You remember 1987. Glenn Close refused to be ignored, the Stock Market bubble burst, and the Beastie Boys fought to keep the party going. It was the year we realized what the 80's were all about - and we reveled in the excess, extravagance and bigness of it all!

Bands like Poison, Cinderella, and Motley Crue - took bad boy excess and hair styles to new heights; Oliver Stone showed us the dark side of yuppie avarice on Wall Street; and a new, upstart network called Fox introduced viewers to the hugely dysfunctional family known as the Bundy's.

In `87 sex was on our minds like never before. We flocked to the box office to see Michael Douglas learn the dangers of his Fatal Attraction; we tuned into MTV to watch Salt N' Pepa teach us how to push it (real good); and three scandalous women, Jessica Hahn, Donna Rice, and Fawn Hall, turned the worlds of news, politics, and religion on their &%!#es. And FINALLY, after two years of foreplay - Cybil Shepherd and Bruce Willis did the deed on Moonlighting.

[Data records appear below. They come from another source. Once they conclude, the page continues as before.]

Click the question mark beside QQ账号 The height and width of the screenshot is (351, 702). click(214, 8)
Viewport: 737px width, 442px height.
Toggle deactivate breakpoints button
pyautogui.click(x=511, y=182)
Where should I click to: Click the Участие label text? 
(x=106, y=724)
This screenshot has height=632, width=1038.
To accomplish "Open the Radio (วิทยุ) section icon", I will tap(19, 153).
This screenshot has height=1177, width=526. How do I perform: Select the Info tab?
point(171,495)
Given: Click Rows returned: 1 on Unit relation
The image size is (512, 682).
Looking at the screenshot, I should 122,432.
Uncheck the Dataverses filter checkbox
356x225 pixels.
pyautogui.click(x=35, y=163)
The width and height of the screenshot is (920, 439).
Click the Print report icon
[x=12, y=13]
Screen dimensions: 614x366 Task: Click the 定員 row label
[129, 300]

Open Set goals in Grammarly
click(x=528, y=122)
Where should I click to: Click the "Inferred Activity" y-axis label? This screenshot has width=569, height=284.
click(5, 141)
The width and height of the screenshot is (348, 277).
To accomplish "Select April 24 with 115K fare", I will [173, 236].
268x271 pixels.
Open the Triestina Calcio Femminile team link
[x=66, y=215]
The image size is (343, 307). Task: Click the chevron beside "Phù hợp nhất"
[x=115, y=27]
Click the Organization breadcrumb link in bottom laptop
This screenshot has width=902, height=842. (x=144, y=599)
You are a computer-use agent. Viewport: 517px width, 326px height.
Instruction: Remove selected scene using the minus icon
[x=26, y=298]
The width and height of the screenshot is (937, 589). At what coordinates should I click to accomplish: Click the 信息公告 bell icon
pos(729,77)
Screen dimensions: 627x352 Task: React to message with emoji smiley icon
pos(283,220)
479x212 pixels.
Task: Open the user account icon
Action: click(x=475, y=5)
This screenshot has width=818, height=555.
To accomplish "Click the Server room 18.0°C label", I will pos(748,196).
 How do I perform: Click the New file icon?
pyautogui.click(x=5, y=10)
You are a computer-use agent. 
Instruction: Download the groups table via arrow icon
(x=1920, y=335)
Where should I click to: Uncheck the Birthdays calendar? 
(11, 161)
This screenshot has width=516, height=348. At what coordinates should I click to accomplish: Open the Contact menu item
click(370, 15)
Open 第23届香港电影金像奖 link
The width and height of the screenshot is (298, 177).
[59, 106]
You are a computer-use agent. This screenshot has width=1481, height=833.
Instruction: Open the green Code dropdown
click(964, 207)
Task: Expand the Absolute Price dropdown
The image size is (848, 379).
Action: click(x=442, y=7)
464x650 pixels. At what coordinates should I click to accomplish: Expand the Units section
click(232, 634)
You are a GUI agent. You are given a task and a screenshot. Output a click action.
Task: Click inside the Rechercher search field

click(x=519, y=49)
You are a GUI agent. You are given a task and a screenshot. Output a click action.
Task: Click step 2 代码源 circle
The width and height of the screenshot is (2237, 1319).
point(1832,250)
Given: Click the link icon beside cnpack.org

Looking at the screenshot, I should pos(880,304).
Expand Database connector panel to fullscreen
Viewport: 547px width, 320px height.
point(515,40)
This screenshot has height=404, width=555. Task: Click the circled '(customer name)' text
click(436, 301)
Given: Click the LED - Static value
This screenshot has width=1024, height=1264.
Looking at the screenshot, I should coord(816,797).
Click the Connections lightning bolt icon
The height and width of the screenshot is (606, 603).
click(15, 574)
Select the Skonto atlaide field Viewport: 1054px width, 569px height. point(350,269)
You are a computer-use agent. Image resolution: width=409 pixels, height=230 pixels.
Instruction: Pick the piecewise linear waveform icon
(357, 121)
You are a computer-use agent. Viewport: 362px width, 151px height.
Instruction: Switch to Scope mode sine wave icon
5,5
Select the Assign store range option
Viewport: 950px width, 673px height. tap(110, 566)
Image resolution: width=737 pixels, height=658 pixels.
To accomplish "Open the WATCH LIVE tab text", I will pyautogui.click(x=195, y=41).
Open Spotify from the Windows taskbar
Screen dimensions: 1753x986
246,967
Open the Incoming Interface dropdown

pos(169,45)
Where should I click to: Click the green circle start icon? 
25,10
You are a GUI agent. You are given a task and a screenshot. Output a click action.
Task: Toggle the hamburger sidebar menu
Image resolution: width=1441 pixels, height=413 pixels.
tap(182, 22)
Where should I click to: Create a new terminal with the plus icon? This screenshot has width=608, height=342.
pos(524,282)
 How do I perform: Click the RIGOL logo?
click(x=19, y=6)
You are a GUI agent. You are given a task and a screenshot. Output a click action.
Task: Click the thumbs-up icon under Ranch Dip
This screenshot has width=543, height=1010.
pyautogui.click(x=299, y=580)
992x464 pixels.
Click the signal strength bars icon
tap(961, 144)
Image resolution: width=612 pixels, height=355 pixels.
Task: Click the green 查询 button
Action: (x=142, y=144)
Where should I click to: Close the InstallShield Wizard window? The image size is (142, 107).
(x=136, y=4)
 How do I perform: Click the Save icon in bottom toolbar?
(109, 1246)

Shepherd and Willis weren't the only dynamic duo in '87. Following in the footsteps of such cinematic greats as Redford & Newman and Martin & Lewis, The Coreys (Haim and Feldman) began their legendary film collaboration by battling vampires in The Lost Boys. Little did we know that the duo who would bring us such classics as The Lost Boys, Dream a Little Dream and License to Drive would also bring us tabloid headlines about drug addiction, rehab, and general career immolation. Ann and Nancy Wilson proved that all they needed to stage a major comeback were a couple of leather corsets, a few catchy power ballads, and a tanker full of aquanet. And on Cheers, Sam Malone said good-bye to Diane and hello to Rebecca.

Years before the Spice Girls - girl power ruled in 1987. Tiffany and Debbie Gibson dominated America's malls and pop radio. And on the big screen in Dirty Dancing, Jennifer Grey went to the Catskills, fell in love with Patrick Swayze, learned the Mambo, and discovered that no one could put her in a corner!

Ah, if only you could go back to 87 - the smell of bleach from your newly acid washed jeans was in the air, U2, Lisa Lisa, and R.E.M. were playing on your disc-man, and the year's biggest sex symbol was a bull-terrier who had a drinking problem and a way with the ladies. Good times.